The name Thomas Hutchinson may be familiar to history buffs and a few other people. He is mentioned in the history of the American colonies prior to the Revolutionary War, but few people pay much attention to him. Most Americans are more interested in George Washington, Benjamin Franklin, and other great heroes of the American Revolution. Yet, Thomas Hutchinson had a big impact in the colonists’ war with Great Britain.
Hutchinson was born in Boston, Massachusetts, on September 9, 1711. His father was a prosperous merchant, and his great-great-grandmother was Anne Hutchinson, a “famed nonconformist.” Hutchinson graduated from Harvard College in 1727 and started to work in his father’s shipping business. Ten years later he entered politics when he was elected as a selectman in his hometown. Not long afterwards he was appointed to a seat on the General Court or legislature. He held numerous other political offices in the colony but was not a trained lawyer. Hutchinson was appointed as lieutenant-governor of Massachusetts in 1758 and named Chief Justice of the Massachusetts Superior Court two years later. He held both positions concurrently.
Soon after the end of the French and Indian War in 1763, members of the British Parliament sought for ways to pay the expenses of the war as well as the ever expanding British Empire. They settled on the idea of taxing their colonies and embarked on a long list of taxes.
The taxes had an effect on every segment of the colonial society and did not settle well with the colonists. The first tax was the Sugar Act (1764), which the colonists protested and boycotted. The resistance cost Parliament more money than it made. Parliament repealed the act.

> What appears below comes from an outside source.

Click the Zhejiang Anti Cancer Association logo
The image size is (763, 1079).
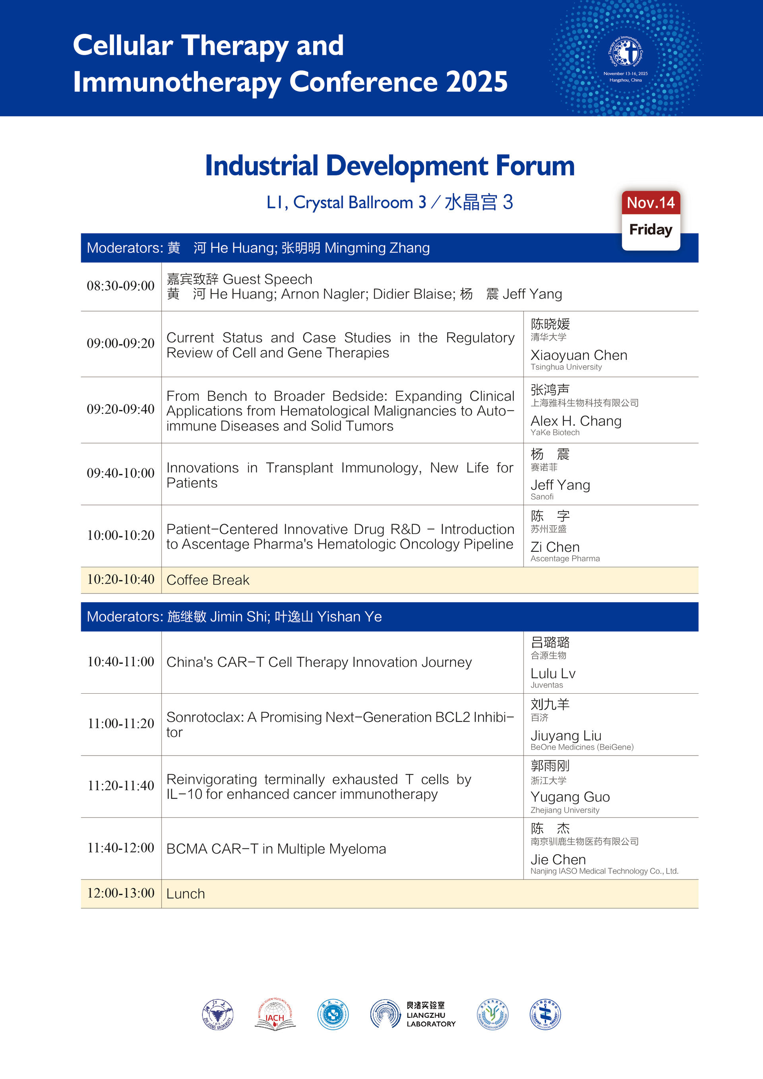click(x=545, y=1014)
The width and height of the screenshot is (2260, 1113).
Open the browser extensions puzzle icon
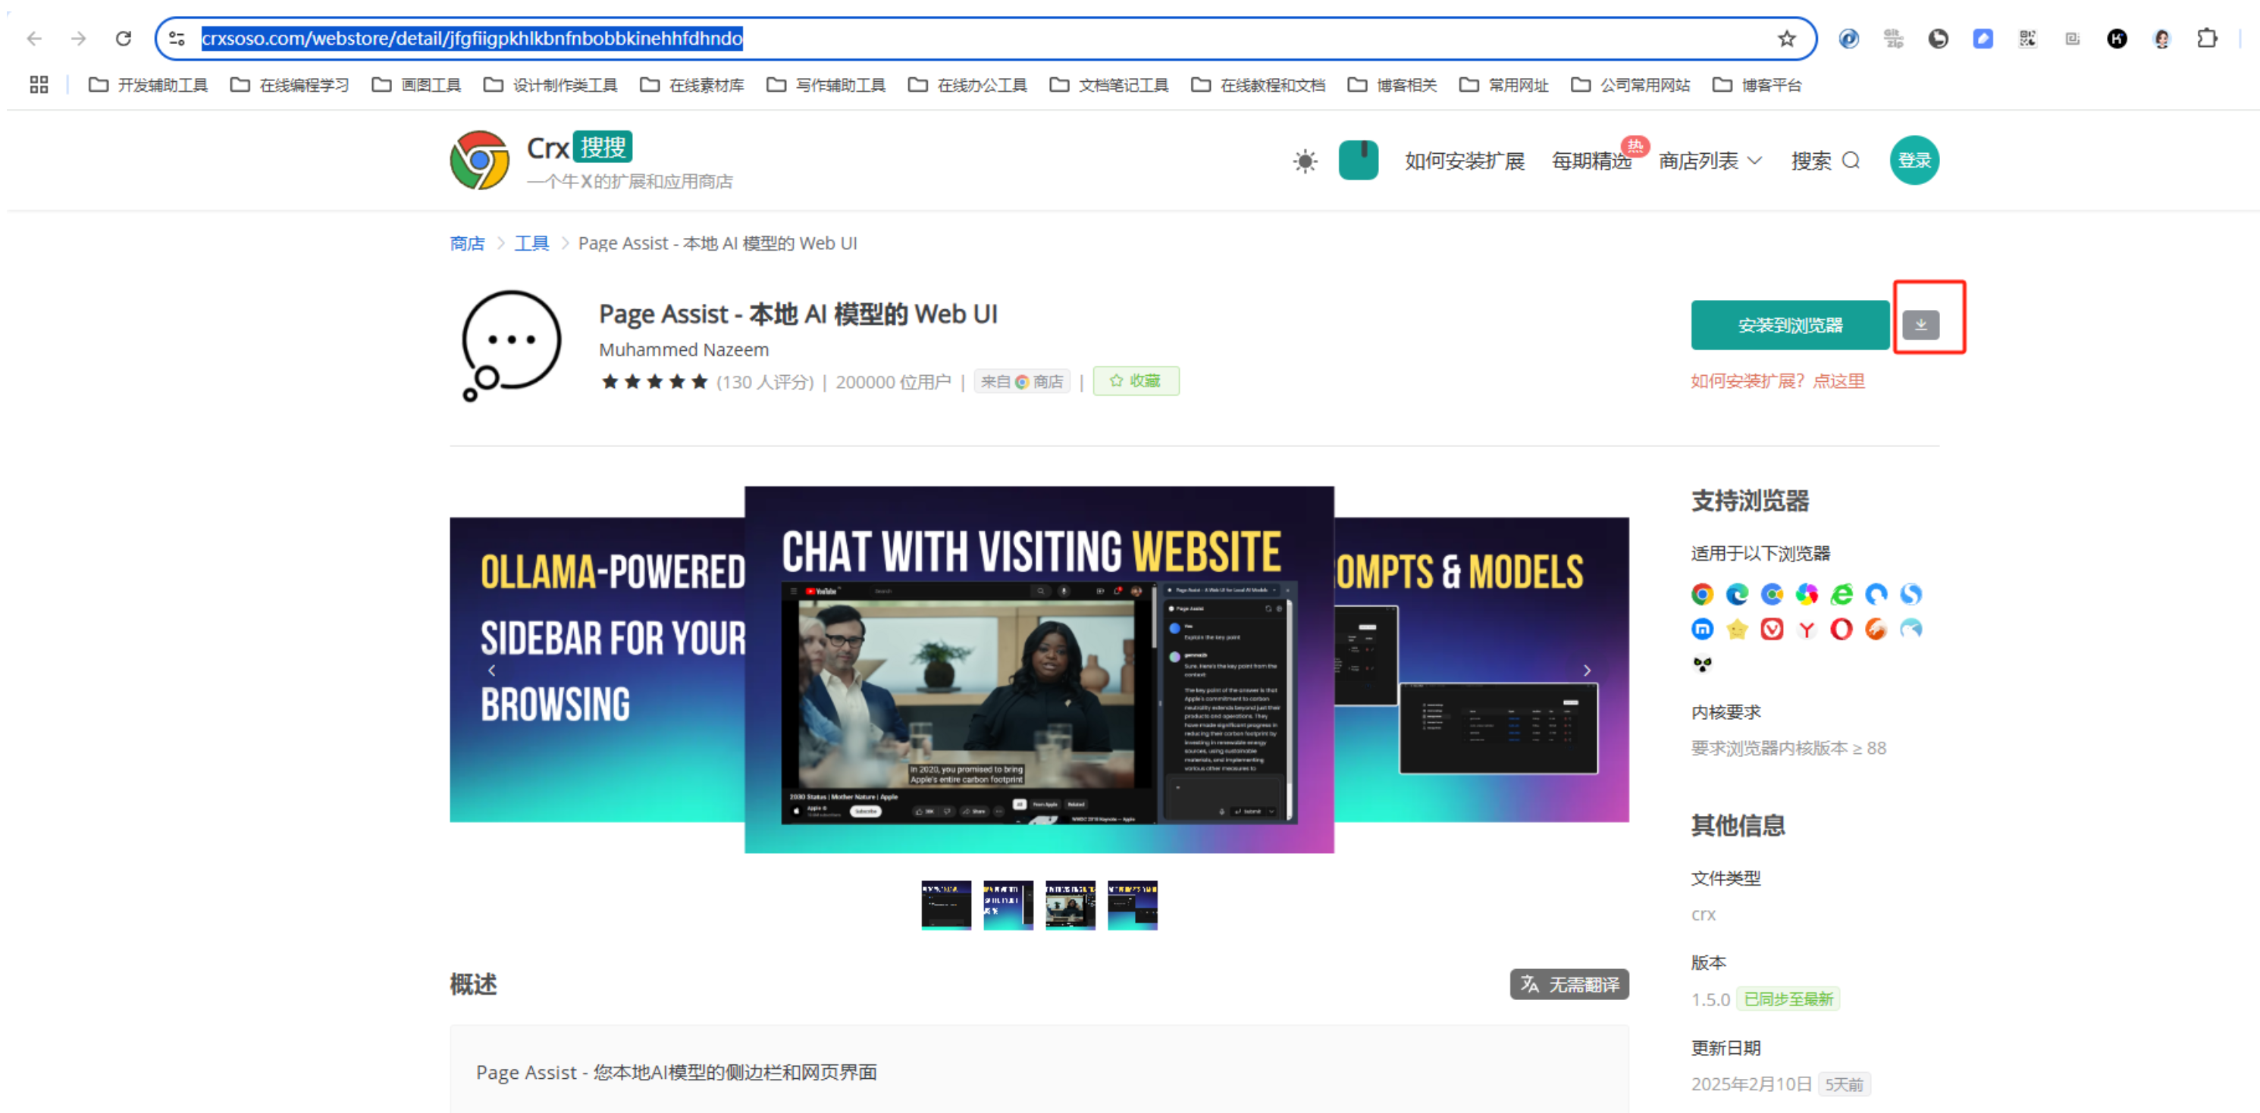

The next attempt at taxes was the Stamp Act (1765). This was the first direct tax levied on the colonists, and it applied to all printed material – playing cards, newspapers, books, legal documents, licenses, etc. The purpose of this tax was simply to gain revenue, and it was levied without any consultation with the colonists. The Americans reacted with unexpected fury. The Sons of Liberty organized and proceeded to intimate the royal tax collectors and officials of the government. There was violence in some of the colonies, and the colonists used their economic power for the first time in an organized manner. This act was soon repealed, but it was followed by the Declaratory Act.
The Declaratory Act said that Parliament had the authority to rule over the colonies and could pass any law that they desired. Even though the colonists fought against “taxation without representation,” Parliament claimed that the colonists were “virtually represented” in Parliament and that the colonists, as subjects of the King, had to obey.
The colonists resisted once again. It was not so much the amount of taxes that bothered them. It was the idea that the King and Parliament were exerting more control over them. The colonists were afraid of the increased control as well as the idea that they were losing freedom.
The whole situation was made worse by the distance between America and Britain as well as the lack of communication and understanding.
Hutchinson was the lieutenant-governor of Massachusetts and in the middle of these actions. He was a firm believer in law and order. He was privately against the Stamp Act, but he publicly declared that he would enforce the law. He sees the increasing mob activity against the laws coming from Parliament. He is afraid that mobs will take over Massachusetts and secretly sends a letter to a friend in the Parliament requesting some help from Britain.
Soon British soldiers were soon roaming the streets of Boston. One day Americans started to throw snowballs at the soldiers, and the soldiers fired on them, leaving five dead colonists. This situation is known as the Boston Massacre.
The more the colonists resisted the increasing control from Britain, the stronger were the actions taken by Britain. Parliament continued to pass revenue acts with the next being the Tea Act (1773). This tax also met with strong resistance, especially in Boston. A group of angry colonists dressed as Mohawk Indians in December 1773 and dumped 340 chests of tea in the Boston Harbor. This act of resistance is known as the Boston Tea Party, and it brought upon the colonists the Coercive Acts. These acts closed the port of Boston, outlawed town meetings, and limited the independence of the Massachusetts legislature.
Meanwhile, Benjamin Franklin is living in London. He enjoys the society there and makes some powerful friends. However, he is called before Parliament to answer some questions when the colonists react to the Stamp Act, and he tries to calm the situation. In December 1772 he finds or is given a packet of letters. He looks through the packet and finds the letter written by Hutchinson several years previously to a Member of Parliament. He recognizes immediately that Parliament has been relying on information from Hutchinson, who Britain has recently appointed as governor of Massachusetts.
Franklin is furious and sends the letters to radicals in Boston. He tells them not to publish the letters, but they publish them – as he knew they would do. Franklin intentionally sacrifices Hutchinson in an attempt to bring stability and calm to the situation, but the situation continues to blow up and eventually erupts into war.
There is little doubt among historians that Hutchinson’s actions in bringing the British soldiers to America had a great deal to do with the colonial decision to separate from Britain. He was first driven from his home with little else than his life and eventually ended up in England where he spent his final years. There he served “unhappily”as an advisor to the King on matters in North America. He yearned to return to America, but he died in England on June 3, 1780. If Hutchinson had acted differently, Americans might still be British subjects!